The Dictionary Is Starting To Fall Apart

             Almost three months ago, I was sitting on a bus from Santiago to Concepcion where I was to meet my host family for the first time. In Santiago, communicating was easy because I was around other Americans all day everyday, so I could always fall back on someone else that knew a lot more Spanish than I did to help me order food, buy a bus ticket, etc. As soon as I was with my host family I was no longer going to have that support. Sitting on the bus, I was scared out of my mind! At that point I essentially knew absolutely no Spanish what so ever. I thought to myself; “I am not going to be able to communicate for the next 4 months! I know nothing!” I could hardly ask someone what their name was or where the bathroom was. I was also thinking; “Chileans are known for speaking terrible Spanish too!” Things were not looking good for me.

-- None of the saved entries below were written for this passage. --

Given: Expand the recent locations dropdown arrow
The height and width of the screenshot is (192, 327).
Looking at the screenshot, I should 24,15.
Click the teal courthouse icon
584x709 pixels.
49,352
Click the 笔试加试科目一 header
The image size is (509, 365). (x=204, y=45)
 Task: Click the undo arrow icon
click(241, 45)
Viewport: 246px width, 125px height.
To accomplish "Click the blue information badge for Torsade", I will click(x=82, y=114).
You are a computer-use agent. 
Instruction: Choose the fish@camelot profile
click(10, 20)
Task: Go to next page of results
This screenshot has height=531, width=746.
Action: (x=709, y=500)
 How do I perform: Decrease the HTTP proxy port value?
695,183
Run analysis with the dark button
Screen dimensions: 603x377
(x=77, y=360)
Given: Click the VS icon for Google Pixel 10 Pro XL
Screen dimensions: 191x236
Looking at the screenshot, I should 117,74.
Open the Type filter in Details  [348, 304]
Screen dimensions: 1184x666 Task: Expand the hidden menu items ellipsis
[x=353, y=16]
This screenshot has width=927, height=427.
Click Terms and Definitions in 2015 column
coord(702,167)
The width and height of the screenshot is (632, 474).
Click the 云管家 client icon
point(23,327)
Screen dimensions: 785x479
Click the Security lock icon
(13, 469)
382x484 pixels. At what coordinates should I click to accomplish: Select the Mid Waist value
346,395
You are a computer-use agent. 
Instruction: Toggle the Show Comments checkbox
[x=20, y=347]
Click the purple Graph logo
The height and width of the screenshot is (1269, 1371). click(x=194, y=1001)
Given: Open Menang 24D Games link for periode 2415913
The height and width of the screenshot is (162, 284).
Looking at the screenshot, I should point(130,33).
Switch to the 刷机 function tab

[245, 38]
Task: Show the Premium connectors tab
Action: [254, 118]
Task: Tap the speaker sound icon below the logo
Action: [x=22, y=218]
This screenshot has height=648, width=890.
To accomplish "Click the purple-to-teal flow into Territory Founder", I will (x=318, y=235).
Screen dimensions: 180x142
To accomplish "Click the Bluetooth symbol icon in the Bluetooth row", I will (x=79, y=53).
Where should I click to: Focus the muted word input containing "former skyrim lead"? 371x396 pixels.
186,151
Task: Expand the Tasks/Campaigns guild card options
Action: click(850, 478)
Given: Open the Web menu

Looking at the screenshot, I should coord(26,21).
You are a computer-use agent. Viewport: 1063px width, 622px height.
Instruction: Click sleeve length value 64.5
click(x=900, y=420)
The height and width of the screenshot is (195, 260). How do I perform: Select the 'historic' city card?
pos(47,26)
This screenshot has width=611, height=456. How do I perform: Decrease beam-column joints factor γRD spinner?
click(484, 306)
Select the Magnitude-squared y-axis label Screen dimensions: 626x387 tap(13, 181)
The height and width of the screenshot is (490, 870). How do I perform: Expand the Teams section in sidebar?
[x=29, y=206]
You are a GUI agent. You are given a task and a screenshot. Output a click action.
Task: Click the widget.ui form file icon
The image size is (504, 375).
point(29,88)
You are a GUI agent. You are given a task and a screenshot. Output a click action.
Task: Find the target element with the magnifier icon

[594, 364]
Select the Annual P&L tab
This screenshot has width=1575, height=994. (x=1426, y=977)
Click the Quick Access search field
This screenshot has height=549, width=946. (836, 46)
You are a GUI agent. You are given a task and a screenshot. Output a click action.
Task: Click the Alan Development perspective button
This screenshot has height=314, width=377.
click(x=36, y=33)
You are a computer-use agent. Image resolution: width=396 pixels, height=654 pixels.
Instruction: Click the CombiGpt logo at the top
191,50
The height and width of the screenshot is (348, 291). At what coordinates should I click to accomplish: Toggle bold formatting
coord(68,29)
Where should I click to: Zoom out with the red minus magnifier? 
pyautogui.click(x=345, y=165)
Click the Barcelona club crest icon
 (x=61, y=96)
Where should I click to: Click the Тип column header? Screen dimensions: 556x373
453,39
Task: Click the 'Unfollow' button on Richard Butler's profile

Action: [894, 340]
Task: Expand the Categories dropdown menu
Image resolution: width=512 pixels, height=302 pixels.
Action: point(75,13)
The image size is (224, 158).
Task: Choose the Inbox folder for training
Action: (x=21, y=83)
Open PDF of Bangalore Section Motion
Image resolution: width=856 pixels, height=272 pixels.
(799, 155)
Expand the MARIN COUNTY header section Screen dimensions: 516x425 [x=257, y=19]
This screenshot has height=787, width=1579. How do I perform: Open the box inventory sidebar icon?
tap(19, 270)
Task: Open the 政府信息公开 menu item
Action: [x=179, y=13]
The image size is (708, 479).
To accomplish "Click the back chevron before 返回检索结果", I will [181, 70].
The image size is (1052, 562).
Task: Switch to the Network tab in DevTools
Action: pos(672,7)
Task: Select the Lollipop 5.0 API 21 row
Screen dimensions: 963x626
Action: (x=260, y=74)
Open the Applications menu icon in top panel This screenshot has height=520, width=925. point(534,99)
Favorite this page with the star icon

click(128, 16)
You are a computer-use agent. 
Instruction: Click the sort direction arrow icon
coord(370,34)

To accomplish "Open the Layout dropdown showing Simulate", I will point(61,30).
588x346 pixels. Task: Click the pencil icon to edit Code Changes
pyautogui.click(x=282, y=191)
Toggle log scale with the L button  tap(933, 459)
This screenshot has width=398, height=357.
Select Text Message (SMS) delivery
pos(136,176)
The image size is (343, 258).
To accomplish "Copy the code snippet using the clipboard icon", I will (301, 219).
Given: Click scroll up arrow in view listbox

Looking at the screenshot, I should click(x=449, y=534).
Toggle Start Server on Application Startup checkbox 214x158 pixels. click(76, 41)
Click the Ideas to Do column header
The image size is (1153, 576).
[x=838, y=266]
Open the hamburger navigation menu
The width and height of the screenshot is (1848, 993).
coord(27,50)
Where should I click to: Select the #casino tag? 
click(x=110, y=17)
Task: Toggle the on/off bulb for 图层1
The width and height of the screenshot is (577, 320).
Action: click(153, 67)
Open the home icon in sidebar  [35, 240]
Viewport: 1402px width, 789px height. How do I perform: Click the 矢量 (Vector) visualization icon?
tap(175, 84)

            But things quickly started to turn around. Slowly but surely, I started to pick up words and phrases here and there. I also purchased a little notebook to keep in my back pocket so that every time I learned a new word, I could write it down to practice later. In the beginning I would only be able to pick out one or two words of a sentence, but I am starting to understand full sentences and I do not have to ask people to repeat themselves nearly as much. I now feel very functional, and am really starting to enjoy speaking Spanish. By no means am I even close to perfect, but after nearly 3 ½ months I feel like I have come pretty far, or at least better than I thought I would be at this time.

            I now have a strong desire to continue to learn Spanish, and when I return to the United States, I will definitely search for any way possible to continue to learn and practice. I believe that as a teacher in the United States, knowing another language can be incredibly helpful especially in the ever-increasing diverse United States.

 

As usual, I hope this post finds you and your family happy and healthy. I absolutely love receiving responses to my posts and I would love to hear how everything is going for all of you. Take care! 

Monday, October 5, 2009

The Halfway Point




It has officially now been three weeks since my last blog post. My lack of blogging may be a combination of me becoming more comfortable and trying to spend as much time away from my computer as I can, the nice weather that we have been having which has drawn me outside more often, or my incredibly busy schedule over the past few weeks. Either way, I can happily say that the past several weeks have been great. I am continuing to enjoy my time here in Los Alamos which is already more than half over! With that being said, the past few weeks have been a time of reflection for me as I have recognized the short amount of time I have left here in Los Alamos.



Fiestas Patrias

  It seems like ages ago, but my stomach is just now recovering from the ridiculous amount of food consumed over Fiestas Patrias. September 18th, also commonly known as Dieciocho or Fiestas Patrias, marks the beginning of Chile’s independence in the early 19th century. As a result, the entire country takes time to celebrate the holiday over about a 5 day span with parades, traditional music and dancing, and a ton of food.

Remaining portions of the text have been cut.